--- Page ---

Gladstein, Leonard, Patsey & Anderson, San Francisco, Cal., for all defendants but Pacific Maritime.

Richard Ernst, Dennis T. Daniels, San Francisco, Cal., for Pacific Maritime.

OPINION AND ORDER

ORRICK, District Judge.

This is an action brought under Sections 301 and 302 of the Labor Management Relations Act of 1947, as amended (29 U.S.C. §§ 185 and 186), for certain pension plan benefits the defendant, Trustees of the Masters, Mates & Pilots Pension Plan (Trustees), are allegedly denying plaintiff. Plaintiff, a Licensed Deck Officer who is covered by the Masters, Mates & Pilots Pension Plan (the Plan), alleges that the Trustees are violating the Plan's Rules and Regulations by limiting his accrued pension credits to 20 years, rather than 25 or more years allowed under certain amendments to the Rules and Regulations, thereby making him ineligible for a larger pension when he retires.

The case is before the Court on cross motions for summary judgment upon a record consisting of a stipulation of facts, a stipulation with respect to the testimony of Stephen P. Maher, the Administrator of the Plan, and documents admitted into evidence as exhibits.

For the reasons hereinafter set forth, the Court grants defendant's motion for summary judgment, and denies plaintiff's motion for summary judgment.

I.

---

▸ **Work to complete**:
• 1. In the opinion, how many years of accrued pension credits are the Trustees limiting the plaintiff to?
• 2. Reproduce the passage of the opinion starting at "The case is" and ending at "for summary judgment.".

--- Information shown ---

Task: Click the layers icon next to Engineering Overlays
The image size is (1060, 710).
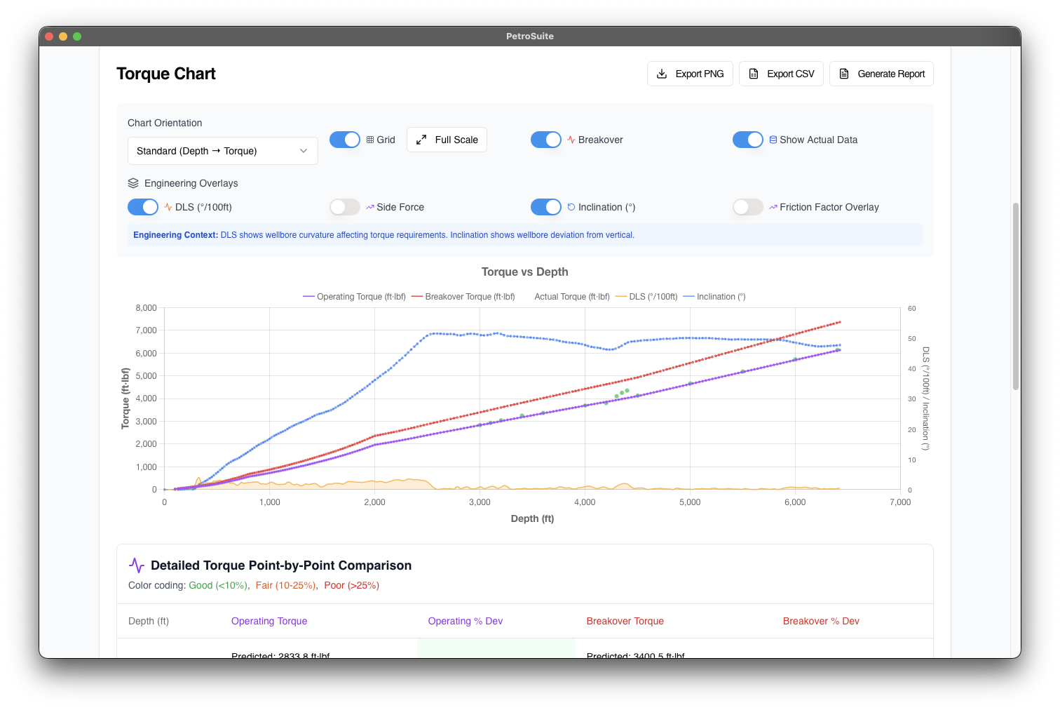Action: pos(133,183)
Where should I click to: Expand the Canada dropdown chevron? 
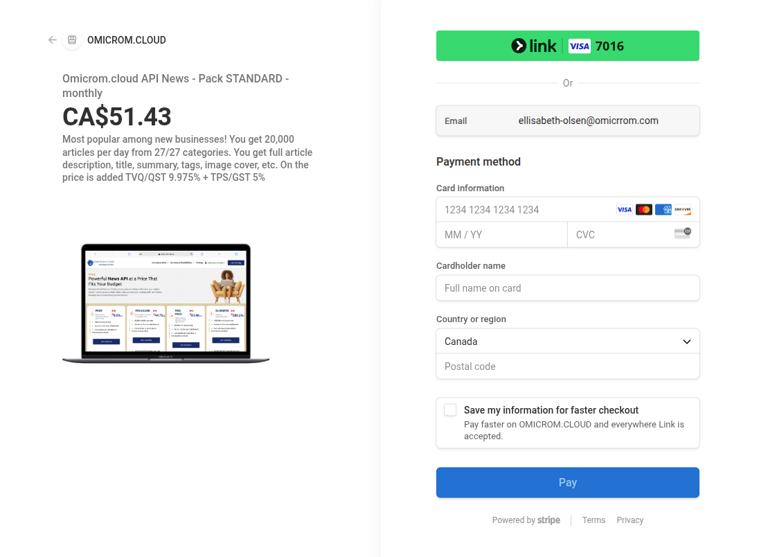(686, 342)
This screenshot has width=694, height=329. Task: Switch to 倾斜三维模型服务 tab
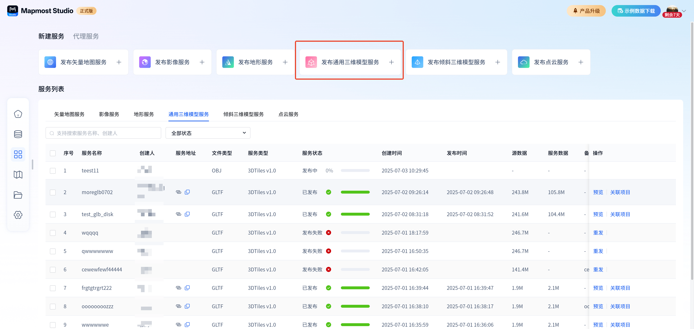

---

▸ **Solutions below**:
• 1. 20 years.

• 2.
The case is before the Court on cross motions for summary judgment upon a record consisting of a stipulation of facts, a stipulation with respect to the testimony of Stephen P. Maher, the Administrator of the Plan, and documents admitted into evidence as exhibits.

For the reasons hereinafter set forth, the Court grants defendant's motion for summary judgment, and denies plaintiff's motion for summary judgment.